This invention relates to stereo camera systems in which images obtained by two or more spaced apart cameras are used to obtain three-dimensional information about objects in the fields of view of the cameras. The invention has particular application to stereo camera systems for use in high accuracy computer vision applications.
Stereo camera systems are used to acquire three-dimensional information about objects. Stereo camera systems are used, for example, in computer vision systems, 3-dimensional tracking applications, object dimensioning applications, object tracking applications, and so on. Typical stereo camera systems include at least two, and typically three or more, electronic cameras which are mounted at spaced apart locations. The electronic cameras have overlapping fields of view. A computer connected to receive images from each of the cameras can compare the images to derive three-dimensional information about objects in the field of view. Information such as the distances to the objects and the sizes, dimensions and orientations of the objects can be determined by triangulation.
A stereo camera system is typically calibrated by placing a known object in the field of view of the cameras. Computer software which receives images from the cameras can determine the precise relationship between the cameras from the images of the known object and also compensate for distortions introduced by the lenses. After the stereo camera system has been calibrated then the computer can be used to obtain information about objects whose positions or configurations are not known.
Currently available stereo camera systems use small cameras which have arrays of light sensing elements such as charge coupled devices (xe2x80x9cCCDsxe2x80x9d), CMOS sensors or the like. A typical camera, as is used in a typical stereo camera system, comprises a circuit board on which a light sensing array is mounted. A lens is supported above the light sensing array by a lens holder. The entire camera is mounted by the circuit board to a suitable support in a desired position relative to other cameras in the stereo camera system.
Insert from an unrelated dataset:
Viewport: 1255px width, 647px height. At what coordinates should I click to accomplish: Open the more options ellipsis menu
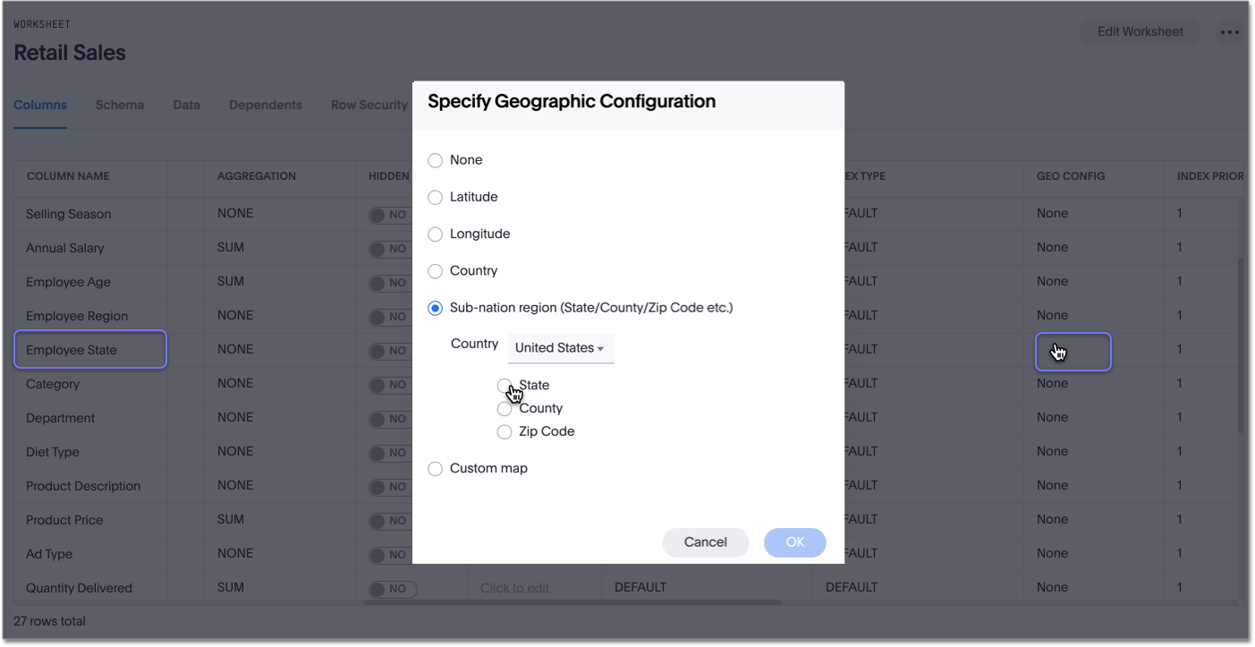click(1230, 32)
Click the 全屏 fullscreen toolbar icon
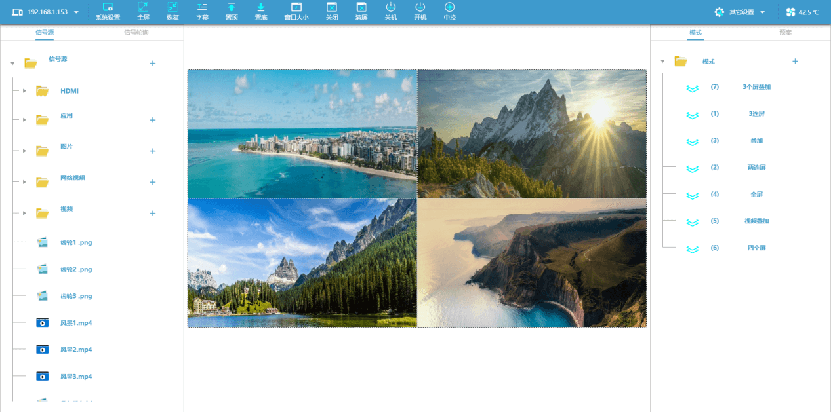 143,11
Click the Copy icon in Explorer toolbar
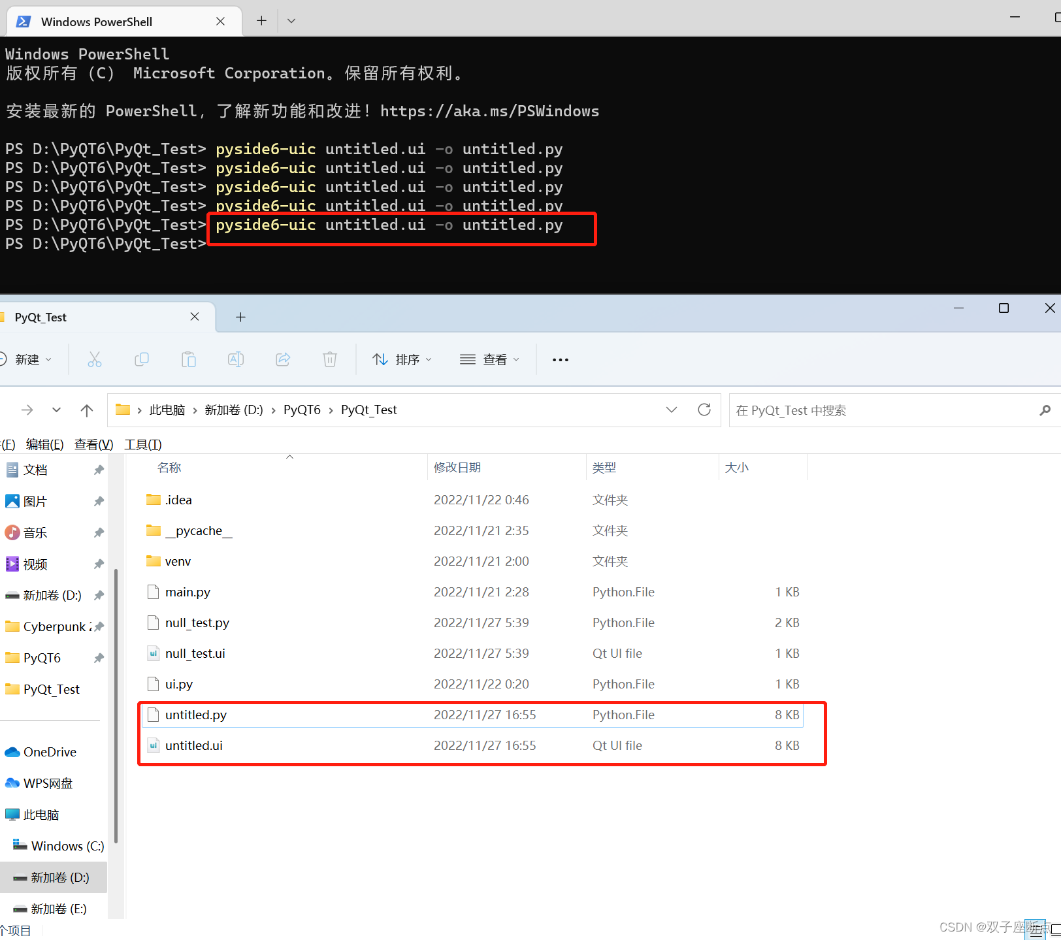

A problem with such existing stereo camera systems is that the calibration of the systems can degrade over time. For a stereo camera system to remain perfectly calibrated the fields of view of the cameras must not move relative to one another. In a conventional stereo camera system there is potential for movement in the mounting between the lens holders and the circuit boards, in the mounting between the circuit boards and the substrate or frame to which the circuit boards are attached and there is potential for movement of the frame itself, The multiple interfaces between components in a conventional stereo camera system make it highly likely that vibration, shocks or the like will cause the field of view of one or more cameras in a stereo camera system to shift over time. If this happens then calibration will be lost.
This problem has not been recognized in the prior art because prior art stereo camera systems have either been laboratory type systems not subjected to shocks or vibrations or have been used in situations where highly accurate calibration has not been regarded as being critical. The inherent susceptibility of current stereo camera systems to losing calibration has therefore not been recognized as a particular problem.
Tocher, U.S. Pat. No. 5,483,336 discloses a stereoscopic optical rangefinder system. The system includes two arrays of photosensitive elements which each have associated focussing optics. A separate optical system corrects for relative motions of the arrays and the focussing optics which might be caused by mechanical shock or thermal vibrations. The Tocher system adds expense and complication. It is not clear whether the Tocher system can compensate for the effects of distorted lenses or rotations of light sensing arrays relative to one another.
There is a need for stereo camera systems having two or more cameras which can be used for extended periods in environments where they are exposed to vibration and or shock without losing calibration.
This invention provides a stereo camera system in which a rigid mounting member, which preferably comprises a metal plate, directly supports both a lens assembly and a light sensing assembly for each of two or more cameras. The mounting member holds the lens assemblies and light sensing assemblies rigidly relative to one another.
One aspect of the invention provides a stereo camera system comprising rigid mounting member having a front face and a rear face; a plurality of lens assemblies rigidly affixed to the mounting member, the lens assemblies each comprising a lens; and, a plurality of light sensing assemblies rigidly affixed to the mounting member. The mounting member is penetrated by a plurality of apertures which extend between the front and rear faces. The apertures provide paths for carrying light which is focussed by the lens assemblies onto the light sensing assemblies. Each of the lenses is located to focus light through one of the apertures onto one of the light sensing assemblies.